Variational Inference

Consider the probabilistic model \(p(X,Z)\) where \(x_{1:T}\) are observations and \(z_{1:N}\) are unobserved latent variables.

The conditional distribution we are interested in, or the posterior inference is

\[\text{posterior} := p_\theta(z|x) = \frac{p(x|z)p(z)}{p(x)} = \frac{p(x|z)p(z)}{\int p(x,z) dz} =: \frac{\text{likelihood} \cdot \text{prior}}{\text{marginal}}\]

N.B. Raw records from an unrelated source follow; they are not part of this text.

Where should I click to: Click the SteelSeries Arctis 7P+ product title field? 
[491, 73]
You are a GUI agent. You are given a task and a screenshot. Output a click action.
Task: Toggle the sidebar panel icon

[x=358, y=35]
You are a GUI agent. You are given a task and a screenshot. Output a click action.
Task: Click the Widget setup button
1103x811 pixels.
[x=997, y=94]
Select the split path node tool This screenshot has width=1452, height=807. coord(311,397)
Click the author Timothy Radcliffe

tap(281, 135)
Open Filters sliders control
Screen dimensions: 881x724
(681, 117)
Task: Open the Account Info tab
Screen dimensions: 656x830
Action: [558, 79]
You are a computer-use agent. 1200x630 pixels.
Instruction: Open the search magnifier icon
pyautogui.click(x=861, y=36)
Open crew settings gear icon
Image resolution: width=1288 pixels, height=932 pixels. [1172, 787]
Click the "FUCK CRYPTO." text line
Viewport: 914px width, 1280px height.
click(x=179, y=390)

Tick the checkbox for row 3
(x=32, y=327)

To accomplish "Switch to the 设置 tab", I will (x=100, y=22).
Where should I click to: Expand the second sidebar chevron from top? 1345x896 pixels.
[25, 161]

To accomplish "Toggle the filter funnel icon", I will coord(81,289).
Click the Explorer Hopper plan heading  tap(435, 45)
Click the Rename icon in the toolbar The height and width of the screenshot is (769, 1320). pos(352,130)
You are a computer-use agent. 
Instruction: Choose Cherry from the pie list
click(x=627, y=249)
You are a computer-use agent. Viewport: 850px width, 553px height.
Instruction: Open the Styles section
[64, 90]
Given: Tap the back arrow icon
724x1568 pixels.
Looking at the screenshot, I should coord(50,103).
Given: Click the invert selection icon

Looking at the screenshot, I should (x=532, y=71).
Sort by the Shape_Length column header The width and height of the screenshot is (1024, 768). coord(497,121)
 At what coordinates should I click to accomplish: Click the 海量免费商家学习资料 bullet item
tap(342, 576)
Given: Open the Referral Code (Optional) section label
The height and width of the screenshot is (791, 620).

At suggested by the integral, this computation is intractable. Thus, we need to estimate the posterior using approximate inference. Thus, we need

some function family \(q_\phi(z)\) with parameter \(\phi\).
For example, the normal distribution family, where \(\phi = (\vec \mu, \Sigma)\)
some distance measurement between \(q_\phi, p_\theta\).
optimization on the distance to get the best \(\phi\).

Kullback-Leibler Divergence (KL Divergence)

Given the joint distribution \(p(X) = \frac{1}{Z}\tilde p(X)\), we find an approximation function \(q_\phi(X)\) from a class of distribution functions, where \(\phi\) is the parameter. Then, adjust \(\phi\) so that \(p\sim q\). That is

\[\bar E_{x\sim p}[(f(x))] \approx \bar E_{x\sim q}[(f(x))]\]

Define the KL divergence be

\[D_{KL}(q\parallel p) = E_{x\sim q}\log(\frac{q(x)}{p(x)}) = \sum_{\hat x} q(\hat x)\log\frac{q(\hat x)}{p(\hat x)}\]

Properies

Claim 1 \(\forall p, q\) be discrete density functions, \(D_{KL}(q\parallel p) \geq 0\); and \(D_{KL}(q\parallel p) = 0\) IFF \(q=p\).

proof. Consider \(\sum_{\hat x} q(\hat x)\log\frac{q(\hat x)}{p(\hat x)}\) where \(p,q\) are density functions, since we only evaluate on the data samples, it is discrete. Consider \(\hat x\) where \(q(\hat x) > 0\) and denote each of such \(q(\hat x), p(\hat x)\) as \(q_i, p_i\) for simpler notation, then

\[\begin{align*} \sum_i q_i\log\frac{q_i}{p_i} &= \sum_i q_i(-\log\frac{p_i}{q_i})\\ &\geq -\sum_i q_i (\frac{p_i}{q_i}-1) &\forall x > 0, \log x\leq x-1\\ &=\sum_i q_i - \sum_i p_i\\ &=1-\sum_i p_i\\ &\geq 0 \end{align*}\]

For equality, we use the fact that \(\log 1 = 0\) for all \(\hat x\) s.t. \(p(\hat x) > 0\), and in the other case we have \(p(\hat x) = 0 \implies q(\hat x) = 0\).

Claim 2 Generally, \(D_{KL}(q\parallel p) \neq D_{KL}(p\parallel q)\).

proof. Quite obvious, since log function is non-linear.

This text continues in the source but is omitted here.